After a challenging 2020, which required us to switch and adapt to remote learning, we launched the 2021 edition of School of Dialogue program equipped with new knowledge, many new experiences and inspirations, but also very much missing in-person interactions with students in their schools.
However, the pandemic reality had new challenges in store for us. Due to everchanging guidelines related to schools’ operation in COVID times, we also had to amend and adapt our own plans. Although along with our educators, the students and their teachers, we did our best to implement as many activities as possible in “live” format, our experience from the prior year also allowed us also to operate on remote basis in some exceptional cases. Despite all kinds of hurdles, 28 schools, 50 teachers and 523 students took on the challenge to commemorate their local Jewish communities in 2021.
Biała Podlaska, Biłgoraj, Bóbrka, Bydgoszcz, Ciechanów, Czersk, Dąbrowa Górnicza, Gidle, Kalisz, Koronowo, Kutno, Kadzidło, Mysłowice, Otwock, Ożarów, Płońsk, Rusiec, Rzeszów, Stąporków, Szamotuły, Świdnik, Tuczno, Warta, Wińsko, Włodawa, Wołomin, Zgorzelec, Zielonki – youth and teaching staff from these towns completed School of Dialogue projects in 2001. All schools participating in the initiative created a walking or virtual tour of their town’s Jewish sites. Preparing these routes allowed students to engage in proper research activities – they looked for historical sources, dug through local archives, interviewed Holocaust survivors and their descendants as well as members of the local community. Alongside this work, students often conducted cleanup works at local Jewish cemeteries, as was the case in Kutno, Koronowo and Ożarów, to name just a few examples. Additionally, School of Dialogue participants would often prepare additional projects and information campaigns.

Source data -

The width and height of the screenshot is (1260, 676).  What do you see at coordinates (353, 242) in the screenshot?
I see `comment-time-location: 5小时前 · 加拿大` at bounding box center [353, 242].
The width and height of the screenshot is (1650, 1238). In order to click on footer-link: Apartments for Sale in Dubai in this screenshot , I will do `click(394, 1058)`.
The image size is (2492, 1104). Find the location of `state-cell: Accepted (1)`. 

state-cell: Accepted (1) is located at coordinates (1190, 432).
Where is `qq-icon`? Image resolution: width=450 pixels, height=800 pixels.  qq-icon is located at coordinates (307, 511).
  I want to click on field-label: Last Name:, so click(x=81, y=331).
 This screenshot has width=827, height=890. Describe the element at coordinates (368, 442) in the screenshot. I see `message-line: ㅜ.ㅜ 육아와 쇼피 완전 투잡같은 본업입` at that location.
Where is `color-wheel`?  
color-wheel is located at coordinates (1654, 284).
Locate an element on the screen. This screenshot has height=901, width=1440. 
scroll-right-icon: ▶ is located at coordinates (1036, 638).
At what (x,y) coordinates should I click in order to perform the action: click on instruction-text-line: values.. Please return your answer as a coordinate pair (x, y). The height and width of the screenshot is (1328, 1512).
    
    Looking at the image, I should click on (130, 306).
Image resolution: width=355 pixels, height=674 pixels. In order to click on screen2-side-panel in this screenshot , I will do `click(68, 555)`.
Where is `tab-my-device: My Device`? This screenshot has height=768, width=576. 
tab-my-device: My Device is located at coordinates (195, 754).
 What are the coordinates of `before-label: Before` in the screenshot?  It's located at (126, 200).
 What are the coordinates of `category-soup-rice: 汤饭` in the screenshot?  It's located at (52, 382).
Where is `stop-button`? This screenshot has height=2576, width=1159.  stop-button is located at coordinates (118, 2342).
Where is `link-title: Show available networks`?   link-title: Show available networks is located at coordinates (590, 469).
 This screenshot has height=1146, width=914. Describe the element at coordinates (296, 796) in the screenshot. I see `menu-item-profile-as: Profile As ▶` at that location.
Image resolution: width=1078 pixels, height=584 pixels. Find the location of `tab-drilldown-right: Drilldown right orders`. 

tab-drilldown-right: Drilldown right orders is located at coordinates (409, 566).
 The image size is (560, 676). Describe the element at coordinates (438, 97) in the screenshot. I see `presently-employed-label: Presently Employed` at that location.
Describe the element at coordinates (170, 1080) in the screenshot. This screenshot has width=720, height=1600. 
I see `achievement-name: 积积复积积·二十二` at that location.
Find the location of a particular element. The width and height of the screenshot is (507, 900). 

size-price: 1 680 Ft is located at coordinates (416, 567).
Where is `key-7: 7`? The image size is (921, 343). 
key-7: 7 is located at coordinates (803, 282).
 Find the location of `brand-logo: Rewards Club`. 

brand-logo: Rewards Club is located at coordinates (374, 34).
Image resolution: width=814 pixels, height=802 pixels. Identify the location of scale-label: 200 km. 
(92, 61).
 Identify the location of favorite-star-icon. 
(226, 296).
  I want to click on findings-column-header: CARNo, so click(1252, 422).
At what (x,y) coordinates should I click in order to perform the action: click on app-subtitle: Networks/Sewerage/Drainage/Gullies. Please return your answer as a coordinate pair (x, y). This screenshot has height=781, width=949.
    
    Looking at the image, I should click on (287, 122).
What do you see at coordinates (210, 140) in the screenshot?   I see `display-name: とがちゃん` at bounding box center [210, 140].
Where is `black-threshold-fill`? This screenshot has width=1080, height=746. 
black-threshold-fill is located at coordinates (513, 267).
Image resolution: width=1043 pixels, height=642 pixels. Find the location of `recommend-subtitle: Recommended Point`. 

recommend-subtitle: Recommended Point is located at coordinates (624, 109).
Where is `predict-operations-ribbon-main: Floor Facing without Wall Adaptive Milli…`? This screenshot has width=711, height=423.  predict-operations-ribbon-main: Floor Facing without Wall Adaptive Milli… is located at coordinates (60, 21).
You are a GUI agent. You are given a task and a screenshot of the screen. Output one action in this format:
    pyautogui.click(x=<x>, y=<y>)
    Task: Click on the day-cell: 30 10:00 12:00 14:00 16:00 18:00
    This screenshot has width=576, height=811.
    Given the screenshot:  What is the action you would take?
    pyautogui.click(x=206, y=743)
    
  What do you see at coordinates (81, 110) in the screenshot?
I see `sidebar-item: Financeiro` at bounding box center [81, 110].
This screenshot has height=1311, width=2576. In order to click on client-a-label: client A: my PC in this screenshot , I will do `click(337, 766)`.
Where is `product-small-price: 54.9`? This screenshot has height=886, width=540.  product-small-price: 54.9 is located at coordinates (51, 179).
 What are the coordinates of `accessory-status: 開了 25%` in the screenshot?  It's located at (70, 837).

Requirement 1 - According to the School of Dialogue passage, why did the program have to amend and adapt its own plans in 2021?
Requirement 2 - Pick up the School of Dialogue passage after its final sentence and continue it.
The entries are separate material with no connection to the School of Dialogue passage.

Task result 1 - The program had to change its plans because guidelines on how schools could operate during COVID kept changing.

Task result 2 -
For many School of Dialogue participants, working on the tour offered an opportunity to present Jewish history and culture to their own school community, as was the case in Zielonki, but often also to the wider public, like in Biała Podlaska, where students organized a performance in the town; in 7 locations relevant to local Jewish history, they served as live information points, holding up self-made plaques with information on each site’s significance.